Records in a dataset
§
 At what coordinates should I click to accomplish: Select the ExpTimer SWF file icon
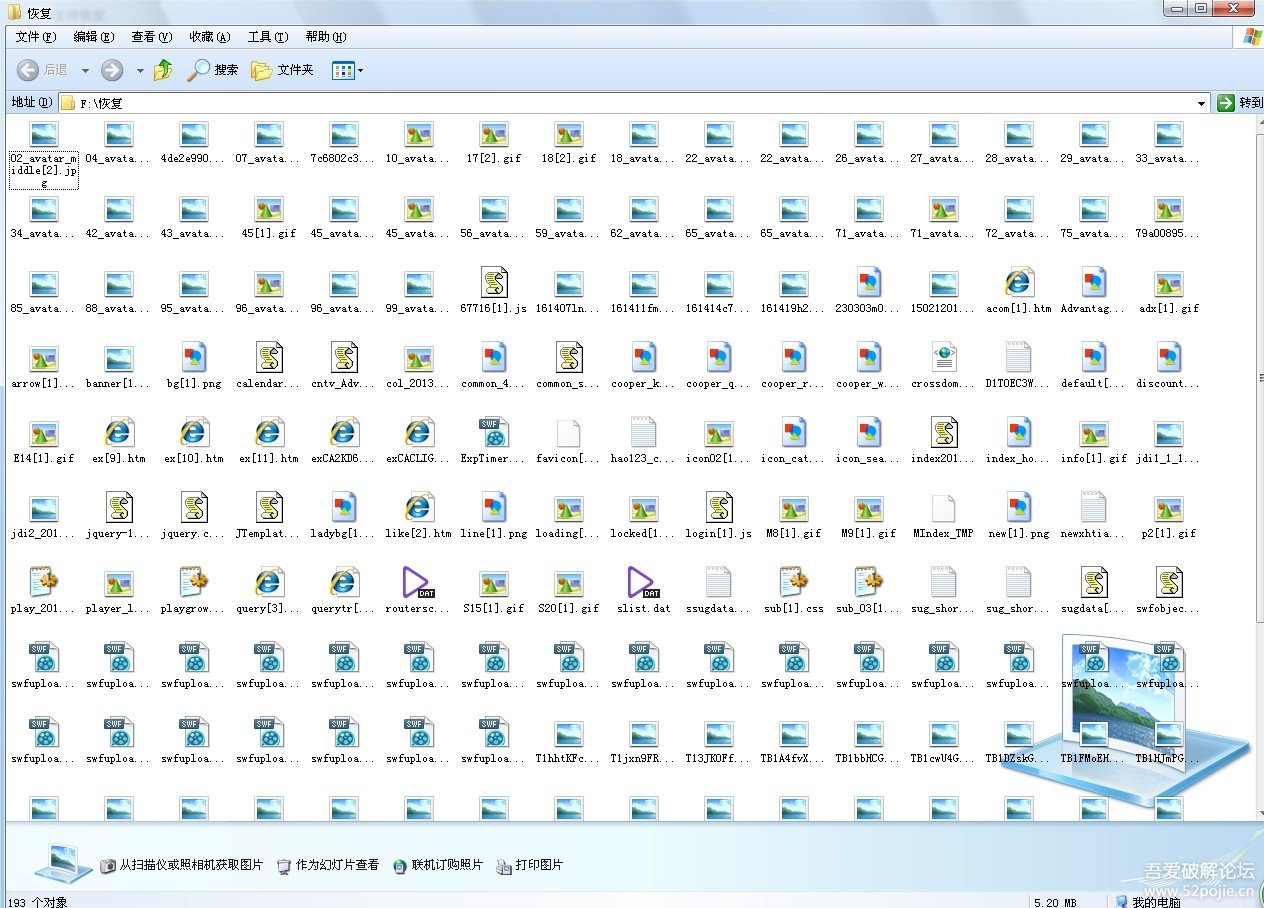click(x=494, y=433)
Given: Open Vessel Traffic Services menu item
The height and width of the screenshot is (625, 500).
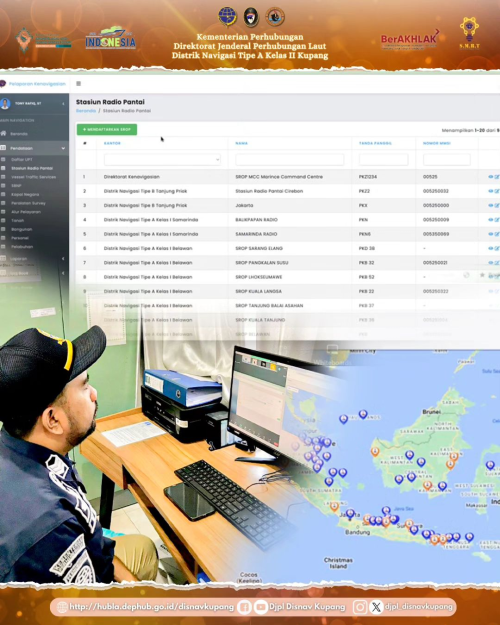Looking at the screenshot, I should tap(33, 177).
§
## GOAL
Rewrite the records above with "menu item" replaced by "menu option" and everything else left the same. Don't include the pictures.

## REPLY TO THE TASK
 At what coordinates should I click to accomplish: Select the ExpTimer SWF file icon
click(x=494, y=433)
Given: Open Vessel Traffic Services menu option
The height and width of the screenshot is (625, 500).
Looking at the screenshot, I should tap(33, 177).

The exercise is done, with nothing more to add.